## Exercise description
Produce word for word the lines of the data below running from the one that has "Given: Click the Forside home icon" to the one that has "This screenshot has height=896, width=1368.", inclusive, and no others.

Segment Start: Exercise material

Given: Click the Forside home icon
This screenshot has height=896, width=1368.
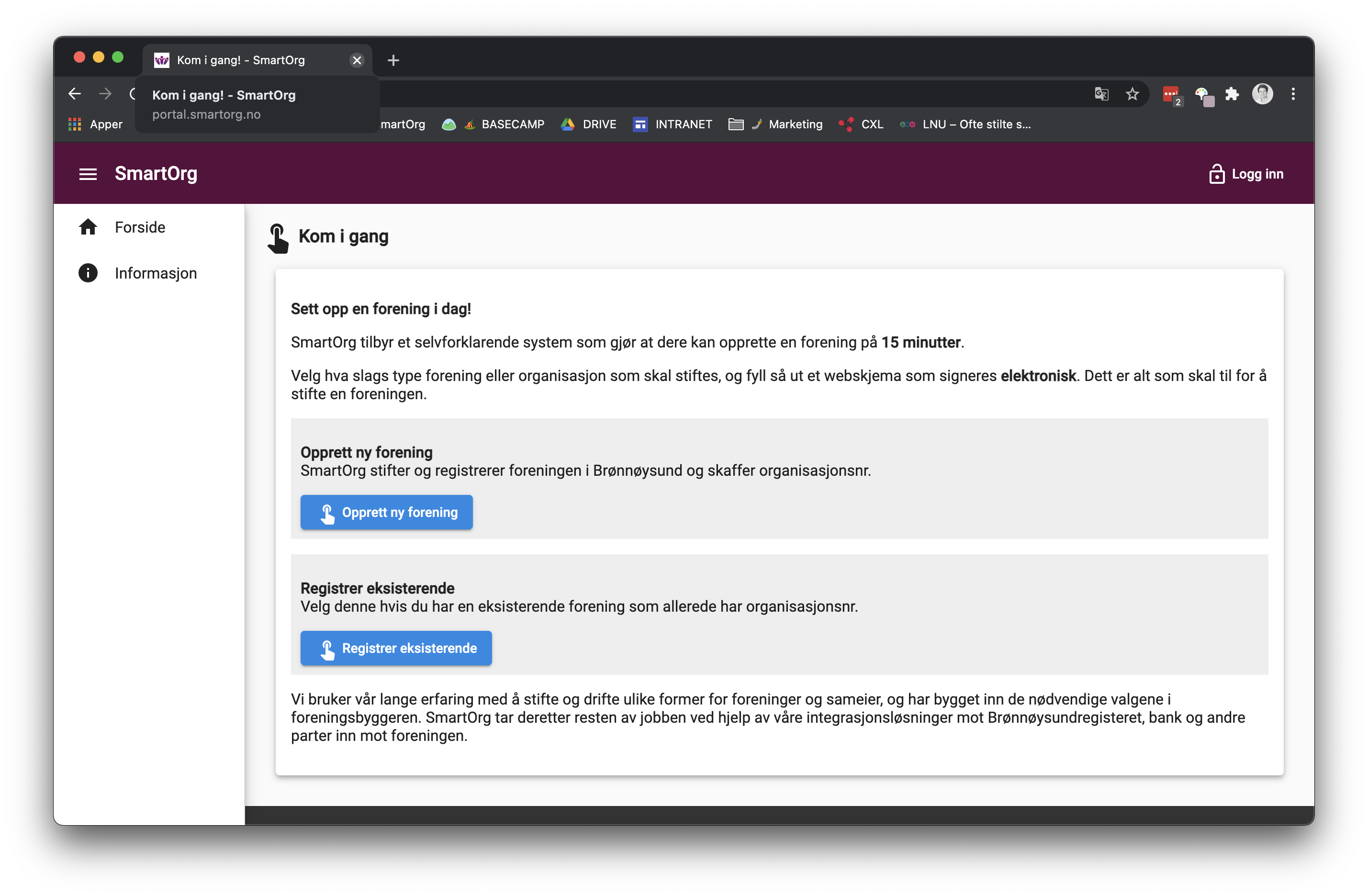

Segment End: Exercise material
Segment Start: Exercise material

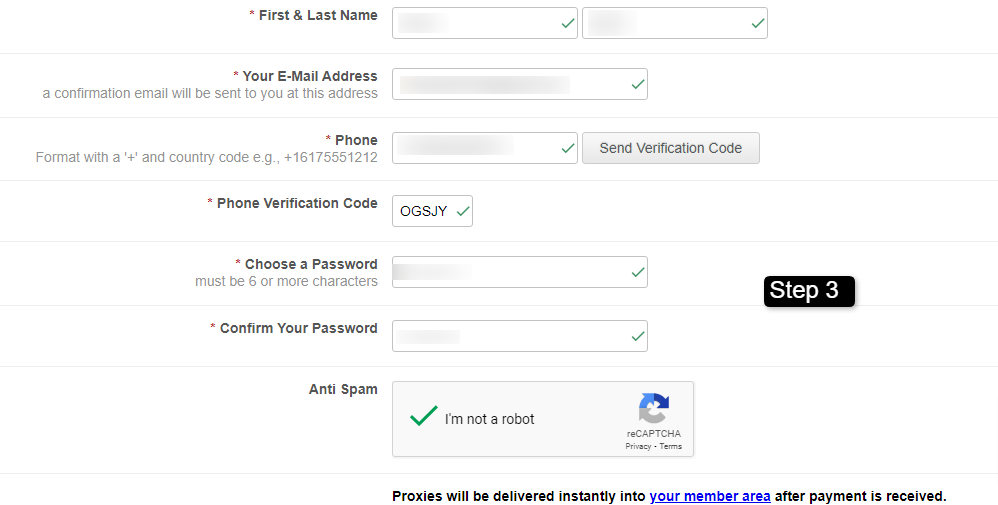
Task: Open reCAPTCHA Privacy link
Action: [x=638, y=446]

Segment End: Exercise material
Segment Start: Exercise material

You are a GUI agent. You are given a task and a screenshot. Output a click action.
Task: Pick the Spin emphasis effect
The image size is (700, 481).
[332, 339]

Segment End: Exercise material

## Solution
Given: Click the Forside home icon
This screenshot has height=896, width=1368.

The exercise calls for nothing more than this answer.